The class (and their Ethereal class follow-on brethren) formed the core of the DCFI’s Light Cruiser force during the 1920's and 30's and were an integral part of the eventual victory over Argentina in the 1928-1931 Border Wars. A major rebuilding program begun in the early 1930's saw the class reconstructed with modern propulsion systems, improving fuel economy and permitting an increase in maximum speed to 32 knots. Up-to-date fire control and range-finding equipment was mounted on this new superstructure, partly inspired by that of the HMS Exeter and the Leander class light cruisers of the RN. This allowed a revised and upgraded AA armament and an aircraft catapult for a spotter seaplane to be fitted. The AA armaments were transitioned from single 4” HAs and quad .50 MGs to twin 4” Mk. XVI HA mounts and quad 40mm Bofors guns. A nominal ASW capability was maintained throughout the life of the class with depth charge racks and two Depth Charge throwers aft on the quarter-deck, as well as the fitment of retractable ASDIC domes during the 1930’s refits.

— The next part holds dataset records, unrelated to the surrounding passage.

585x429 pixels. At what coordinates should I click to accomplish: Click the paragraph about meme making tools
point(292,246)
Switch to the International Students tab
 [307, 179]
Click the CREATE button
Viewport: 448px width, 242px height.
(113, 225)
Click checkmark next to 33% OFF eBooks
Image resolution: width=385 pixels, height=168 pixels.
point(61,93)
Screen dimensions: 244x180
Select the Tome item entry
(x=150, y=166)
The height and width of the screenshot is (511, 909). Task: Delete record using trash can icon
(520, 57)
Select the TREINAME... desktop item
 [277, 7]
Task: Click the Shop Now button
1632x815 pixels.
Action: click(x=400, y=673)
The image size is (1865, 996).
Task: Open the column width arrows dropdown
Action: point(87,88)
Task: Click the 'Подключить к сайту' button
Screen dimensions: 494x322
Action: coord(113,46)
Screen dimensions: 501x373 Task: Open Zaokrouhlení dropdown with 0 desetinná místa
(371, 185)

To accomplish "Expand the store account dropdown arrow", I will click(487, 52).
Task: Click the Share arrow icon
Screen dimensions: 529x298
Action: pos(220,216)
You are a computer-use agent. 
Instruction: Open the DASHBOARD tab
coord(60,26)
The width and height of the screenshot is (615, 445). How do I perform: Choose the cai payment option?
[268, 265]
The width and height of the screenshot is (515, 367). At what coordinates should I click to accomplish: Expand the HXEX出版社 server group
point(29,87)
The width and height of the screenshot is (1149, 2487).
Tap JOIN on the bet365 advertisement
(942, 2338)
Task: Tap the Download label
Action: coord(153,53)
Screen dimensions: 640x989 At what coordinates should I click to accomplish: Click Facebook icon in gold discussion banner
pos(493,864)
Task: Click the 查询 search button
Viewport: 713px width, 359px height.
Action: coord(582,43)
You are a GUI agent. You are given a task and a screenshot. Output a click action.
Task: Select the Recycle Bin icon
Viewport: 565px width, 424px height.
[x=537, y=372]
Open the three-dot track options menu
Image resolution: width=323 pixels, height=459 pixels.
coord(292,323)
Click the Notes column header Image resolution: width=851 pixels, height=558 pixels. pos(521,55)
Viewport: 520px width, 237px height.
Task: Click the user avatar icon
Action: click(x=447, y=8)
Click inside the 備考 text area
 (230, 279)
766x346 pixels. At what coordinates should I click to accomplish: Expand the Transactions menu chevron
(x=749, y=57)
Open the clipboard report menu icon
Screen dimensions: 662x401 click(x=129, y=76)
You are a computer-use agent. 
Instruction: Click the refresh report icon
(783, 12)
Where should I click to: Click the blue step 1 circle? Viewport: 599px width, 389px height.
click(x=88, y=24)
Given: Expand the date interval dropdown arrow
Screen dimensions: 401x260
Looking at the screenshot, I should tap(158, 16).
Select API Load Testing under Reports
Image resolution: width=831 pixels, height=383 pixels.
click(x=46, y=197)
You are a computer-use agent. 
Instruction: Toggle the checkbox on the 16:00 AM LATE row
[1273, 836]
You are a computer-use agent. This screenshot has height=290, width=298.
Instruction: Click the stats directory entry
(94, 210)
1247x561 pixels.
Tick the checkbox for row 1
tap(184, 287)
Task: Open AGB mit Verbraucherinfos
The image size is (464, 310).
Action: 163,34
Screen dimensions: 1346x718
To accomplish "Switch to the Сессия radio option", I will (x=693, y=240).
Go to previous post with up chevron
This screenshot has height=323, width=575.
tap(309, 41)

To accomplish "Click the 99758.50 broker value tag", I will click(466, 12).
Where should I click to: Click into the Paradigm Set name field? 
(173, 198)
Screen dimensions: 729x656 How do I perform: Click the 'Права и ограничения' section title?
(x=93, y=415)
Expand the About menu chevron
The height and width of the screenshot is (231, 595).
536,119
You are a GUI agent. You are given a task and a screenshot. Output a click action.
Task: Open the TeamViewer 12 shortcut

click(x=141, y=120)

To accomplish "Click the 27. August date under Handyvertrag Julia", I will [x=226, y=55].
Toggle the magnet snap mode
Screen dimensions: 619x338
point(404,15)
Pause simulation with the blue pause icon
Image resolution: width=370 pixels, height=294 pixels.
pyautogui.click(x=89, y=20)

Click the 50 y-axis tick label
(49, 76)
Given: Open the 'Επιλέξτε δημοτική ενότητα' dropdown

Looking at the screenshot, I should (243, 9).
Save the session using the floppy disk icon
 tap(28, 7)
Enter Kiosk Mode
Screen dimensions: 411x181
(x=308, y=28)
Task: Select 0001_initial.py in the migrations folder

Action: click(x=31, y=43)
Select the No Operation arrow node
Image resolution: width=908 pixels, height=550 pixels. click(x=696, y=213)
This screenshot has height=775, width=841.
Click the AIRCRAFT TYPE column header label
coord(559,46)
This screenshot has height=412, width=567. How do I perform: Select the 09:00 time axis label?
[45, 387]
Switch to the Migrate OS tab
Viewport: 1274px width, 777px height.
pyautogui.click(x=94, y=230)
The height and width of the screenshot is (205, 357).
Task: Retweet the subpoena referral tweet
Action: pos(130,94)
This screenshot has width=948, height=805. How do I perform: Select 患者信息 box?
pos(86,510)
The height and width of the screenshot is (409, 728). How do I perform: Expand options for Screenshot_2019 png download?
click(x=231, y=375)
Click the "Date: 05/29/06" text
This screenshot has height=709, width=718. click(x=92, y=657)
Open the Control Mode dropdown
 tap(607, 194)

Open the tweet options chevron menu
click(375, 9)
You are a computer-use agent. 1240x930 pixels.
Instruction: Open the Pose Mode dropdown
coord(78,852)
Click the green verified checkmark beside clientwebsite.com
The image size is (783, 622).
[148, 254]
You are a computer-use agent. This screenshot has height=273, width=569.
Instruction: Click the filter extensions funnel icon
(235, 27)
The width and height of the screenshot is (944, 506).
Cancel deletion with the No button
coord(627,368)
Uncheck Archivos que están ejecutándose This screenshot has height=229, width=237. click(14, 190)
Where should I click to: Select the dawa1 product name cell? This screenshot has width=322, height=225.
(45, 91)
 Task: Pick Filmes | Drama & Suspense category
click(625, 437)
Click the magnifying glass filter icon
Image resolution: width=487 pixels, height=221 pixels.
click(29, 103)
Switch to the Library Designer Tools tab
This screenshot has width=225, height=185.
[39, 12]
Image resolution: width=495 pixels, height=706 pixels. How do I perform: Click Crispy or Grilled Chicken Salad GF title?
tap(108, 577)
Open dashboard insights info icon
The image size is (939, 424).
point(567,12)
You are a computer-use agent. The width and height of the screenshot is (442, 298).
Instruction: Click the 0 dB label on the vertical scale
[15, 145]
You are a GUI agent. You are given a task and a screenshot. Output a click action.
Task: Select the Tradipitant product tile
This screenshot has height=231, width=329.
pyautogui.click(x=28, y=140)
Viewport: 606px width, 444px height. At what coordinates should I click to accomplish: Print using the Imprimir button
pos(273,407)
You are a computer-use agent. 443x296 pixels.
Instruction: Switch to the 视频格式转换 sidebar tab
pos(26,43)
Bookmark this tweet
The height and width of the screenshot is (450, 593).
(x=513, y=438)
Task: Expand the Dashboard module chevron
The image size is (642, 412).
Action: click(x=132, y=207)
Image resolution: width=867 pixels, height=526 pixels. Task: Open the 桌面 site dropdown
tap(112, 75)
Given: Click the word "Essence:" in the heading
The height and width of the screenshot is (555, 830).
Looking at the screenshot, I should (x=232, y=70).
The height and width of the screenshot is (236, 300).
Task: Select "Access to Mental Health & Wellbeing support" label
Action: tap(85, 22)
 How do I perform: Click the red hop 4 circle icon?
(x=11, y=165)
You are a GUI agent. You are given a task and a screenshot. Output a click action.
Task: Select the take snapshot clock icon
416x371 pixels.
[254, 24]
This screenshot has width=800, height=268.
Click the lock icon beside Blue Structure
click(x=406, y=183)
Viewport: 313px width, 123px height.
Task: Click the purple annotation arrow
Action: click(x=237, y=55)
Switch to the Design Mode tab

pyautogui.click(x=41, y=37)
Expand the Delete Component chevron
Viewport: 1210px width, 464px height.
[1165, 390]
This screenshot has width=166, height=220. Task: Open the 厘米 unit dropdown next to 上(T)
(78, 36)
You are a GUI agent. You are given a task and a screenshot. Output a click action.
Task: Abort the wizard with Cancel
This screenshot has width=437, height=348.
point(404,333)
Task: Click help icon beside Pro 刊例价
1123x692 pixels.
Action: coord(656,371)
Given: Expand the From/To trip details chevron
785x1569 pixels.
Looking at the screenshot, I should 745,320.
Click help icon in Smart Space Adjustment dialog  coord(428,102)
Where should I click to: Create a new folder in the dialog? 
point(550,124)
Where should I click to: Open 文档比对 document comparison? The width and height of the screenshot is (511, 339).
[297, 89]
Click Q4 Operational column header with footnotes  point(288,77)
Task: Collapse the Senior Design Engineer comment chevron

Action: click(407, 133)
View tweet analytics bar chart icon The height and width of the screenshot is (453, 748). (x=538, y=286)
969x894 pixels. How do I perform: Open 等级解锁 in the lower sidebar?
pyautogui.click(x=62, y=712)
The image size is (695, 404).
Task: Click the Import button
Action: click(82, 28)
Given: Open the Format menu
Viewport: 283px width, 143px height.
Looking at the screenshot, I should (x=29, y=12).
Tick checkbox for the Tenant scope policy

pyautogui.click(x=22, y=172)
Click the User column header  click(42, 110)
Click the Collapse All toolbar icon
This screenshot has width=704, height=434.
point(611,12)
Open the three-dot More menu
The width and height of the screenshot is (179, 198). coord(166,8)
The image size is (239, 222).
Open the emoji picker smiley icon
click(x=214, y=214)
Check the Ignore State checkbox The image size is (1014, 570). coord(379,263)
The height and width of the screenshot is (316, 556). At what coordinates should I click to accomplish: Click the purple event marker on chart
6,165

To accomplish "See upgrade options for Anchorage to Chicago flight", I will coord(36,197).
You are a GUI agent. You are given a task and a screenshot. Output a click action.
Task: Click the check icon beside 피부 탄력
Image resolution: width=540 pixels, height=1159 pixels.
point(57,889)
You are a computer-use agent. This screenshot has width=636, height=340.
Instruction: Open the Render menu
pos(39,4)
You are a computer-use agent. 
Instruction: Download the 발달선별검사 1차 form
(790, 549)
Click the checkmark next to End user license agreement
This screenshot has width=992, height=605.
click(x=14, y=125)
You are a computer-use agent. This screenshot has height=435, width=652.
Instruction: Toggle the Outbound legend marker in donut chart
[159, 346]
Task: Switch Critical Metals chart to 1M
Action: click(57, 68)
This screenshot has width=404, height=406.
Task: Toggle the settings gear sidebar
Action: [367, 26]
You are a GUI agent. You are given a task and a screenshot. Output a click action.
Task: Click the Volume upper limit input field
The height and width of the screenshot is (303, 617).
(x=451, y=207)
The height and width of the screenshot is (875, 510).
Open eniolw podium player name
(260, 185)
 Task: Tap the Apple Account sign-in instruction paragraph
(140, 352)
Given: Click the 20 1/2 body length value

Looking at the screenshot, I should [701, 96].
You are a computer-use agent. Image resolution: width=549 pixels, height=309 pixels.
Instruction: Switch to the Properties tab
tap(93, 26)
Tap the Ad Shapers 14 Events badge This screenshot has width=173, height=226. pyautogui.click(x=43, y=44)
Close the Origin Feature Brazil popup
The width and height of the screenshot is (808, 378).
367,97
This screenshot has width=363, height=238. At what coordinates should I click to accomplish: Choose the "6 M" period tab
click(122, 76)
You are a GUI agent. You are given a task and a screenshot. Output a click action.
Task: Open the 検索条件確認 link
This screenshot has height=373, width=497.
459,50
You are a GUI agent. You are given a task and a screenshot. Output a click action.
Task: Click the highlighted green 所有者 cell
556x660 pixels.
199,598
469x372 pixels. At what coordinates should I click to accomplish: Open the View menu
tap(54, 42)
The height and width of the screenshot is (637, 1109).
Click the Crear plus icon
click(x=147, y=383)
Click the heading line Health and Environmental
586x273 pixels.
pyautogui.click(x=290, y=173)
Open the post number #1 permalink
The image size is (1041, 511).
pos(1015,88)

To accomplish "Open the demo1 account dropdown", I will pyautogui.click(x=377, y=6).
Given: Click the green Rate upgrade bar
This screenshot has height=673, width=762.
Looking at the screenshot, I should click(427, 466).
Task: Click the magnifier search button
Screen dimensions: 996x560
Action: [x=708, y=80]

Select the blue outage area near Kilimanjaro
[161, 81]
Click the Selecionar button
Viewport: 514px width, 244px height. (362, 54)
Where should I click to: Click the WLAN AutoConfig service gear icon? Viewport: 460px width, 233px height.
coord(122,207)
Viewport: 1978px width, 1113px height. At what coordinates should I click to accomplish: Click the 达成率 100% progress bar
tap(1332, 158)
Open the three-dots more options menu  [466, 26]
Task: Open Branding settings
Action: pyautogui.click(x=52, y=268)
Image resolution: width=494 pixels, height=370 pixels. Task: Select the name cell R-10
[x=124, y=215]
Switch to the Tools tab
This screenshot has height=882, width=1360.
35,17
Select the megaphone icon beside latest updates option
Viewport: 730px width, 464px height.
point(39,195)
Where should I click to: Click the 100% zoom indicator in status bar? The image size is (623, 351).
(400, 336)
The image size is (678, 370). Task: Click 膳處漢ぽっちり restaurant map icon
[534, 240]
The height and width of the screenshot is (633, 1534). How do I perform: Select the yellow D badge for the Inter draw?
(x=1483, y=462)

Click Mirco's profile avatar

space-saver for rebuilt Elusive Class

The class all fought with distinction during WW2 but only one, HMFS Elusive herself, survived. HMFS Excellent ran out of luck whilst escorting the Pedestal convoy to Malta during 1942, downing 4 Stukas and dodging 7 bombs before being hit twice off Pantellaria. With her superstructure well ablaze and her quarter-deck awash, she limped into Valetta Grand Harbour only to be sunk at anchor during a subsequent air raid. After a successful campaign off Norway, during which she provided fire support to the Anglo-French-Free Polish assault on Narvik and sank a German Destroyer off Trondheim, HMFS Empire spent much of the rest of the war escorting the South Atlantic convoys from the DCFI and the Rio Dela Plata to Britain, and it was on these duties that she was torpedoed and sunk by a U-Boat during 1943. HMFS Elusive served with distinction in the South Atlantic and Mediterranean, contributing to the defence of numerous convoys and the victory over the South American members of the Axis before being retired to reserve in 1946. She was finally sent to the Breakers in 1951, her 'A' turret being preserved as a war memorial at the Ardrossan Naval Base on the Gulf of San Matias.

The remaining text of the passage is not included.